What was the need for the Committee?
- Much of the natural gas being produced in the country does not command a market-determined price and it is not determined by buyers and sellers based on demand-supply dynamics in the market.
- The APM formula has no mention about gas actually imported into India. Typically, gas imported in Asian markets is costlier than many international benchmarks. In effect, the price of domestic gas is lower than that of gas imports.
- The averaging of prices with the time lag of a quarter means that the domestic gas price movement does not reflect the real time changes in the Indian market.
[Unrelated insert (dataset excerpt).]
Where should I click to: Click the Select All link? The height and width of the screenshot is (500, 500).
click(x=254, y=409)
- The APM prices that were based on the weighted average price of four foreign markets fluctuated widely and did not even cover the marginal cost of production of ONGC and OIL.
- Domestic gas prices have been rising in the past couple of years but due to APM, they are still cheaper than imported gas.
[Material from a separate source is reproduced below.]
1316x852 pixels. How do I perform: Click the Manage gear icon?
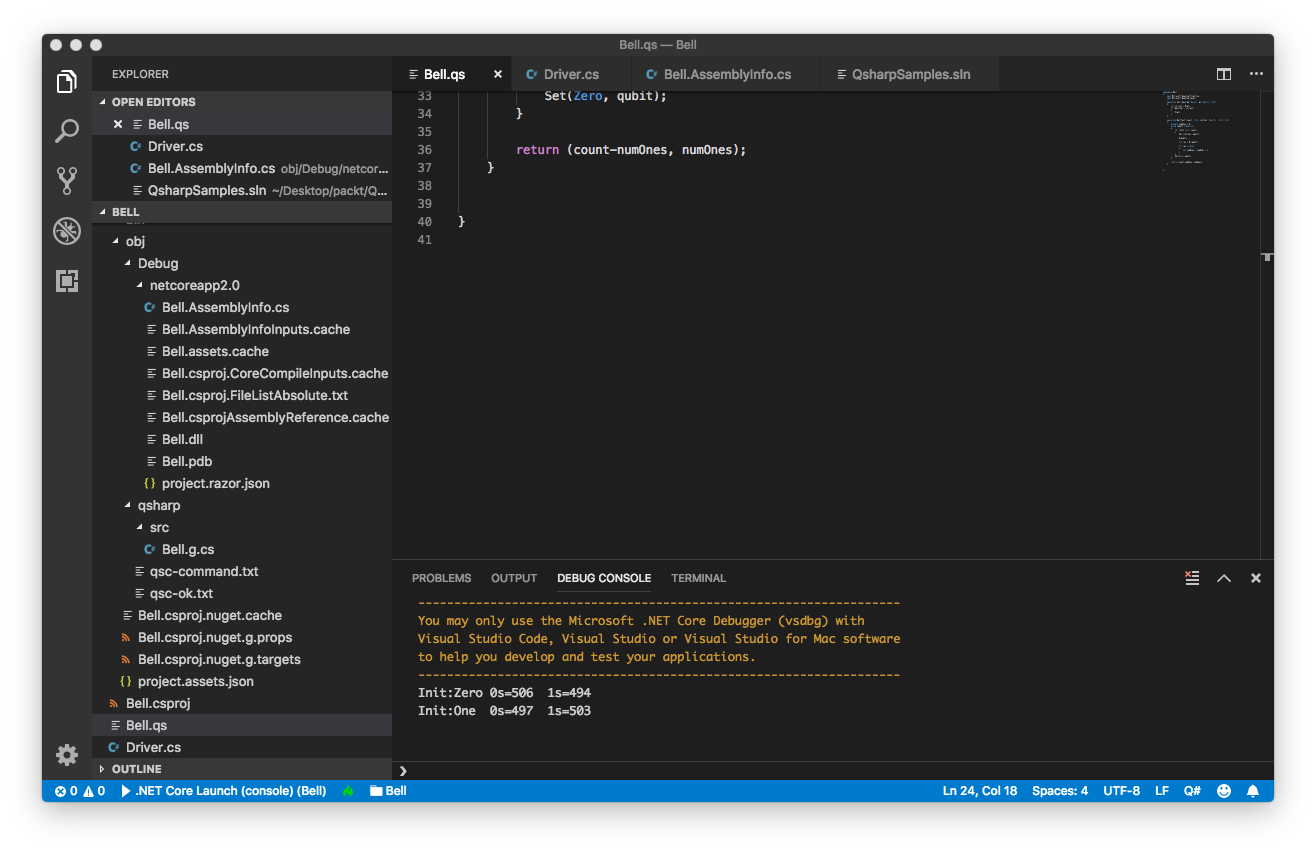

- This acts as a disincentive to local producers such as ONGC, who often find that the price is not worth their time and effort to increase output. Consequently, there is an increased gas import at higher prices.
- Consequently, the consumers have to pay more for the compressed natural gas (CNG) and for the piped natural gas (PNG).
- The government had constituted a committee under Kirit Parikh to look at revision in gas prices that balances both local consumer and producer interest, while at the same time advances the country’s cause of becoming a gas-based economy.
Revised Domestic Natural Gas Pricing Guidelines
- As per the new formula, the price of the gas produced domestically will be 10% of the monthly average of the Indian crude basket and notified on a monthly basis.
- The other major recommendation that was accepted was to use one month old price of crude for determining gas price, rather than 15 month-old prices.
- The government has also accepted the recommendation on setting the price based on crude oil.
- Linking gas price to crude will promote use of natural gas as PNG for domestic consumers and CNG for the transport sector in India.
- For the gas produced by ONGC and OIL from their nomination blocks, APM prices shall be subject to a floor ($4 per mmBtu) and a ceiling ($6.5 per mmBtu).
- However, gas produced from new wells or well-interventions in the nomination fields of ONGC and OIL would be allowed a premium of 20% over the APM price to promote more investment in this sector.
- The government also accepted the recommendation of a USD 0.50 per mmBtu annual increase till full deregulation in 2027.
Impact of New Guidelines
- The revised gas pricing norms would lend greater stability to gas prices for city gas distributors and sustained competitiveness with alternative fuels, thus driving demand.
- It also protects consumers particularly CNG and PNG users from paying high prices. CNG and PNG prices had witnessed an 80% jump since August 2021 due to a surge in international energy prices.
- The reduced prices will also lower the fertilizer subsidy burden and help the domestic power sector.
- It also provides adequate protection to producers from adverse market fluctuation with incentives for enhancing production.
- The provision of a floor in gas prices as well as provision for 20% premium for new wells will incentivize ONGC and OIL to make additional long-term investments, leading to greater production of natural gas.
- This new price regime would help expand the consumption of natural gas and contribute to achieving the target of emission reduction and net zero.